In a world that has been rocked by successive financial scandals and where the emergence of highspeed trading means fortunes can be made or lost in the blink of an eye, the quality of a company’s earnings has become an attribute that has become increasingly important. Market watchers and investors, both big and small, are ever seeking ways to peer through the litany of accounting tricks that firms may have at their disposal to “dress up” their financial performance and boost stock price.

Joining this is a new study conducted at The Chinese University of Hong Kong (CUHK), which sought to look at whether differences in timing of market disclosures by companies from one announcement to the next can offer clues to investors about how clearly a firm’s reported earnings reflect its underlying business performance.

The propensity for a firm to deviate in the timing for making quarterly market announcements appears to be a tell-tale sign of the quality of its subsequent full year financial earnings results.

Prof.
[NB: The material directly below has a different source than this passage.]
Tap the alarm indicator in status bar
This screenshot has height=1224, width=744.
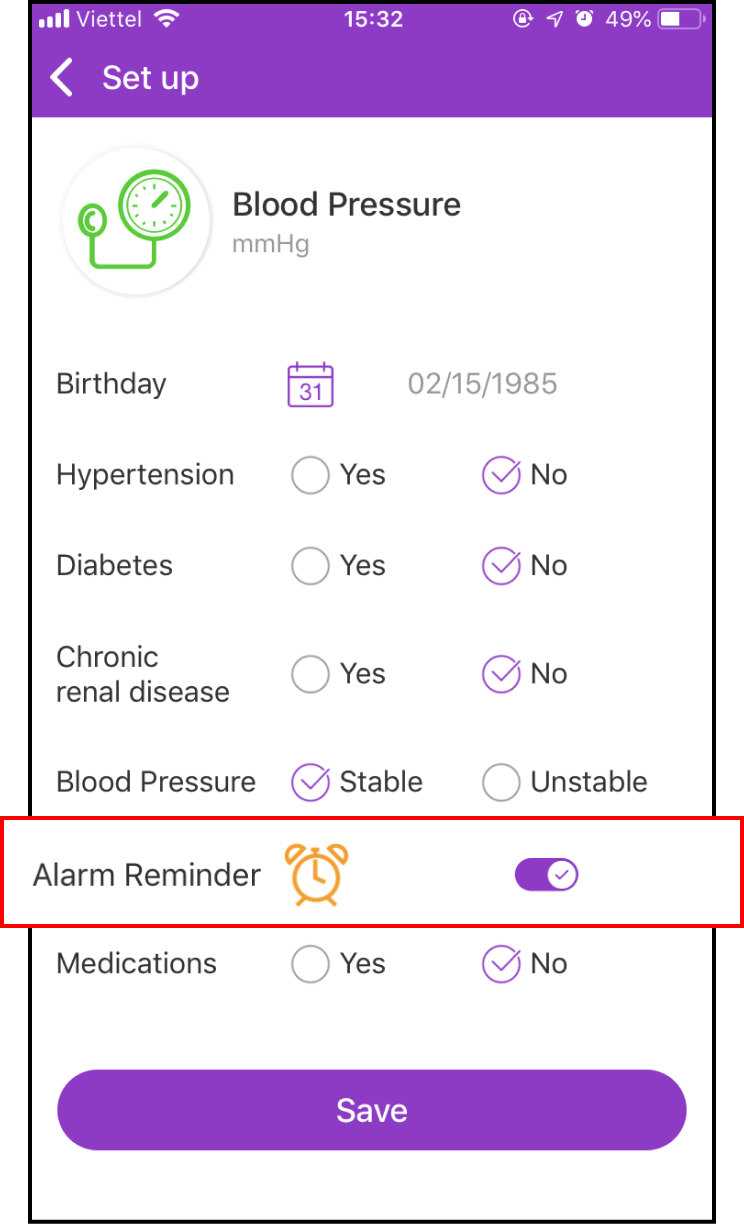(x=585, y=19)
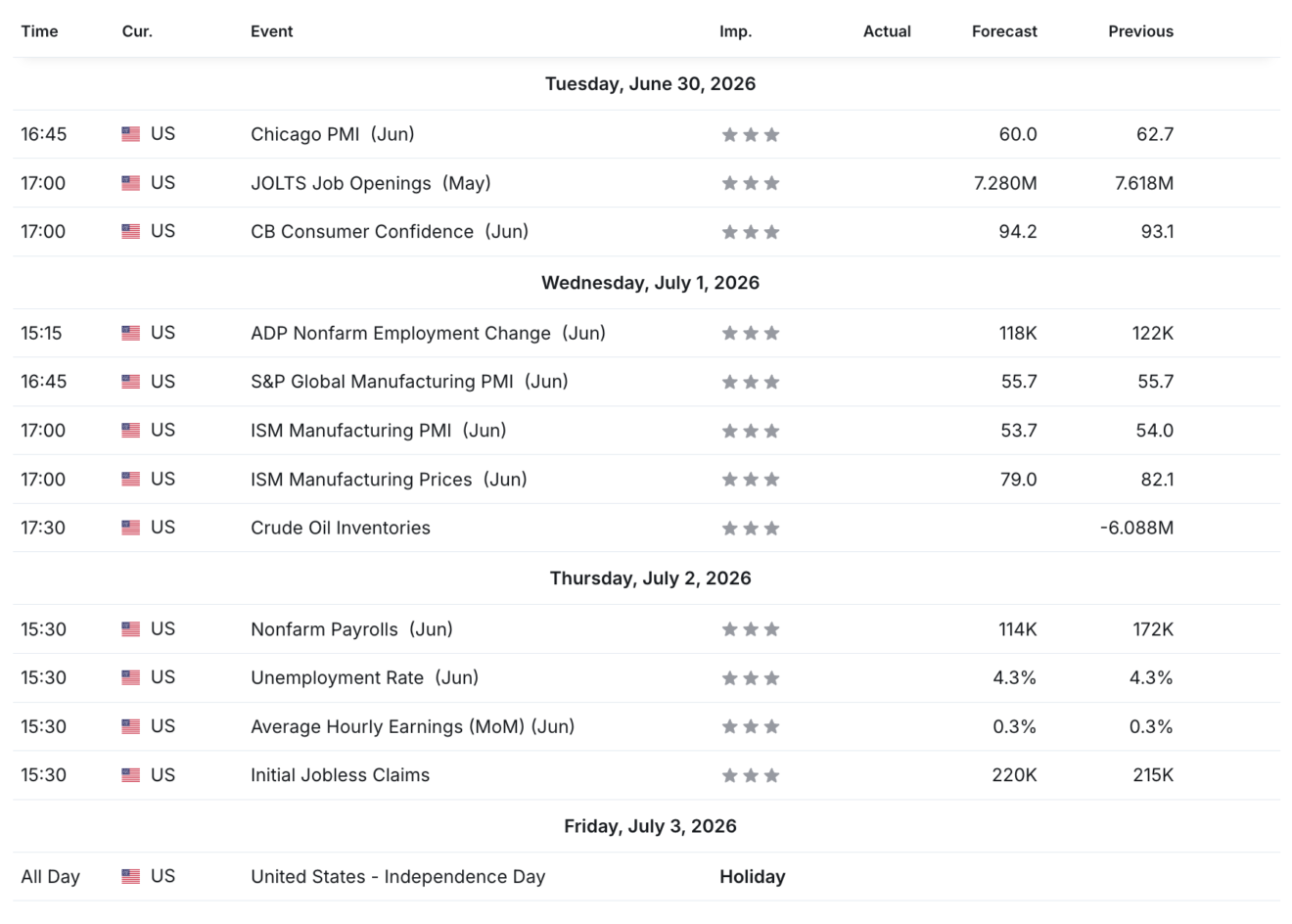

Angie Wang

The paper Intraday disclosure timing deviations and their implications for financial reporting, was written by Angie Wang, Assistant Professor at the School of Accountancy at CUHK Business School, in collaboration with Prof. Jennifer Wu Tucker at the University of Florida. It found that firms which deviate from the timing of its announcements from their stated preferences or usual practices are also more likely to try to make use of accounting rules to present their financial performance in a positive light.

Intraday Market Windows

Market watchers and investors are ever seeking ways to peer through the accounting tricks that firms have at their disposal to “dress up” their financial performance and boost stock price.

When a company is considering releasing information to the market, they typically do so in one of three windows. They can either release information before the market opens (usually at 9:30am), during the normal trading hours of the market (usually between 9:30am to 4pm), or after the market closes (after 4pm). The researchers note that this is usually a well-thought-out decision, as the different windows are all associated with differences in characteristics such as trading volumes, the speed with which buyers and sellers agree on a price (called price discovery), trader types and investor attention.

The researchers chose to focus on the pattern of when a company releases new information to the market, rather than which of the intraday windows it uses to make disclosures. Prof. Wang notes that sometimes firms may deviate from their usual timing in making market disclosures either for opportunistic reasons (such as by making an announcement during a less-expected window to reduce attention) or for benign reasons (due to limitations in the company’s accounting information system requiring additional time to gather information).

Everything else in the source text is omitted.